Document segment:
I don't know whether this "at-at theory of motion" of Russell is related to the rest of your question.
Bohmian mechanics vs. orthodox QM
Firstly, it is important to note that Bohmian mechanics is a physical theory which is empirically equivalent to the orthodox recipe for making predictions. I.e., Bohmian mechanics gives the same predictions for all experiments one could come up with. Hence, if orthodox QM makes some predictions where the uncertainty principle plays a role, then Bohmian mechanics makes the same predictions. E.g., if one makes a sharp position measurement of an electron and then measures the (asymptotic) momentum, QM predicts that the statistics of the outcome of the momentum measurement will have at least a certain standard deviation if I do the experiment many times. Bohmian mechanics predicts the same statistics, so in this sense, the uncertainty relation does follow from Bohmian mechanics.
On the notion of hidden variables.
In your question, you said that Bohmian mechanics posits hidden variables. One has to be careful with the notion of hidden variables because there are several distinct meanings. The two most important are:
A theory that has ingredients (like particles, strings, fields) in addition to the wave function. These additional objects are sometimes called "hidden variables".
An assignment of actual (hidden) values to the observables/operators $\hat O \mapsto o$ of QM, such that a measurement of the observable $O$ will reveal the value $o$.
Now, Bohmian mechanics is a hidden variables theory in the first sense since there are particle positions $Q_i(t)$ in addition to the wave function $\Psi$. However, it is not a hidden variable theory in the second sense. Hidden variable theories of the second kind are not possible due to theorems like Kochen-Specker.
The term "hidden variables" is also misleading because the position of particles in Bohmian mechanics is not hidden at all. In fact, the positions are the only thing that can be observed in Bohmian mechanics. It is rather the wave function, which is kind of hidden.
On the notion of measurement in Bohmian mechanics.
It is also important that the notion of "measurement" does not play any role in the formulation of Bohmian mechanics. The better notion would be the "outcome of experiments". While orthodox quantum mechanics just builds the notion of measurement into its core, in Bohmian mechanics, one can analyze what precisely happens during an experiment called measurement of $O$. Observables or operators are just bookkeeping devices to handle the statistics of experiments. E.g., if one makes an experiment called measurement of $\hat O$, Bohmian mechanics predicts what the positions of particles of the detector needle will be. For a good account on this, see https://arxiv.org/abs/quant-ph/9601013.

Your task:
Edit the stretch of the Bohmian mechanics passage from "An assignment of" through "theorems like Kochen-Specker.", putting "particle locations" in place of "particle positions". The data after this point is separate from the Bohmian mechanics passage.

Dataset extract:
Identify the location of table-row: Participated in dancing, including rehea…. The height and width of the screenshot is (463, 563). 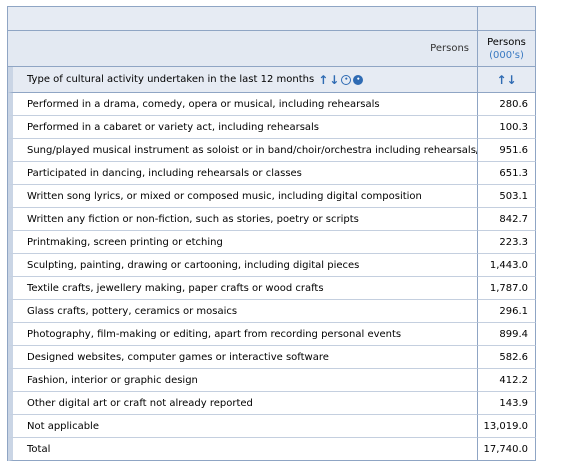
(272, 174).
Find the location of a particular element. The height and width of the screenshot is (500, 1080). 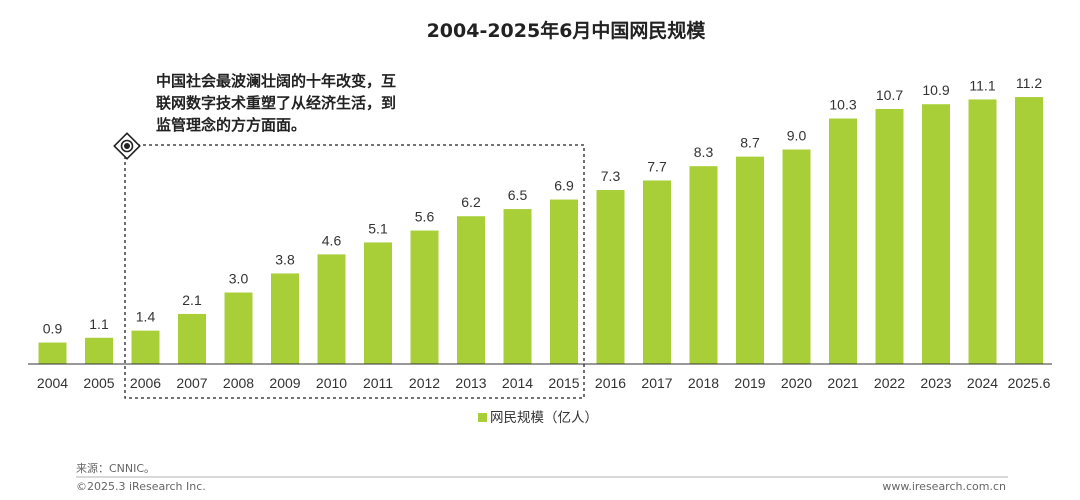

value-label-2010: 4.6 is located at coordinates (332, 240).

Answer to the problem:
An assignment of actual (hidden) values to the observables/operators $\hat O \mapsto o$ of QM, such that a measurement of the observable $O$ will reveal the value $o$.
Now, Bohmian mechanics is a hidden variables theory in the first sense since there are particle locations $Q_i(t)$ in addition to the wave function $\Psi$. However, it is not a hidden variable theory in the second sense. Hidden variable theories of the second kind are not possible due to theorems like Kochen-Specker.